START MATERIALS PROVIDED

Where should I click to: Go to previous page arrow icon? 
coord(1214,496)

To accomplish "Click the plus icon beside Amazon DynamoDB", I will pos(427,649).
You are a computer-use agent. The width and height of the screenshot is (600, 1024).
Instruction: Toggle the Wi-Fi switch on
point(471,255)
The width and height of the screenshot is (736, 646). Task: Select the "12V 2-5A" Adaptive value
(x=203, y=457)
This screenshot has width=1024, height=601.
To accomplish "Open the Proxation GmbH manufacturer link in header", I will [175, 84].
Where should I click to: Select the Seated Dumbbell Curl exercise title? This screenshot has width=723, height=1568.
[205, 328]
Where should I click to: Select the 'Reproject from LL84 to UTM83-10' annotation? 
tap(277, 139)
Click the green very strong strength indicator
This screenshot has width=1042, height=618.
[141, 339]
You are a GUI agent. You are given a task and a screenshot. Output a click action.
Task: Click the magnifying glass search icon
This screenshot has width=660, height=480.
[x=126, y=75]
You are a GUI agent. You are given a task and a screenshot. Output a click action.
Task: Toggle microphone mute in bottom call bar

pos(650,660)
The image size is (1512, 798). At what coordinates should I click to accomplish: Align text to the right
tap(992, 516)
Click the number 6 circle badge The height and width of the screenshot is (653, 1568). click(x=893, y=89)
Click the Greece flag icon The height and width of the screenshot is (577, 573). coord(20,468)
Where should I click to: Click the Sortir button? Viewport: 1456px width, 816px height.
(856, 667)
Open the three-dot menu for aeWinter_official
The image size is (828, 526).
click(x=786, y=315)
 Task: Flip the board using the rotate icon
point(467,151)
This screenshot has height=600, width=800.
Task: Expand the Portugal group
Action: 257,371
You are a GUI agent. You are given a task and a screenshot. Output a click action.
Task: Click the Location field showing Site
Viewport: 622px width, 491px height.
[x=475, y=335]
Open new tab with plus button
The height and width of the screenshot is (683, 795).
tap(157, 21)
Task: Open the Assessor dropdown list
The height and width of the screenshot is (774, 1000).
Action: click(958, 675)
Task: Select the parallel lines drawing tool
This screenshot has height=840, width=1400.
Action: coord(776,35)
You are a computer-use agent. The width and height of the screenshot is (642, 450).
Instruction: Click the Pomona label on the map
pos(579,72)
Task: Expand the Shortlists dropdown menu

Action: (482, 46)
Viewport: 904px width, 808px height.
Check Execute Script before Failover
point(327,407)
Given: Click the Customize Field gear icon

END MATERIALS PROVIDED

- **TO DO**:
Each line above should be output exactly as written.

- **TASK OUTPUT**:
Where should I click to: Go to previous page arrow icon? 
coord(1214,496)

To accomplish "Click the plus icon beside Amazon DynamoDB", I will pos(427,649).
You are a computer-use agent. The width and height of the screenshot is (600, 1024).
Instruction: Toggle the Wi-Fi switch on
point(471,255)
The width and height of the screenshot is (736, 646). Task: Select the "12V 2-5A" Adaptive value
(x=203, y=457)
This screenshot has width=1024, height=601.
To accomplish "Open the Proxation GmbH manufacturer link in header", I will [175, 84].
Where should I click to: Select the Seated Dumbbell Curl exercise title? This screenshot has width=723, height=1568.
[205, 328]
Where should I click to: Select the 'Reproject from LL84 to UTM83-10' annotation? 
tap(277, 139)
Click the green very strong strength indicator
This screenshot has width=1042, height=618.
[141, 339]
You are a GUI agent. You are given a task and a screenshot. Output a click action.
Task: Click the magnifying glass search icon
This screenshot has width=660, height=480.
[x=126, y=75]
You are a GUI agent. You are given a task and a screenshot. Output a click action.
Task: Toggle microphone mute in bottom call bar

pos(650,660)
The image size is (1512, 798). At what coordinates should I click to accomplish: Align text to the right
tap(992, 516)
Click the number 6 circle badge The height and width of the screenshot is (653, 1568). click(x=893, y=89)
Click the Greece flag icon The height and width of the screenshot is (577, 573). coord(20,468)
Where should I click to: Click the Sortir button? Viewport: 1456px width, 816px height.
(856, 667)
Open the three-dot menu for aeWinter_official
The image size is (828, 526).
click(x=786, y=315)
 Task: Flip the board using the rotate icon
point(467,151)
This screenshot has height=600, width=800.
Task: Expand the Portugal group
Action: 257,371
You are a GUI agent. You are given a task and a screenshot. Output a click action.
Task: Click the Location field showing Site
Viewport: 622px width, 491px height.
[x=475, y=335]
Open new tab with plus button
The height and width of the screenshot is (683, 795).
tap(157, 21)
Task: Open the Assessor dropdown list
The height and width of the screenshot is (774, 1000).
Action: click(958, 675)
Task: Select the parallel lines drawing tool
This screenshot has height=840, width=1400.
Action: coord(776,35)
You are a computer-use agent. The width and height of the screenshot is (642, 450).
Instruction: Click the Pomona label on the map
pos(579,72)
Task: Expand the Shortlists dropdown menu

Action: (482, 46)
Viewport: 904px width, 808px height.
Check Execute Script before Failover
point(327,407)
Given: Click the Customize Field gear icon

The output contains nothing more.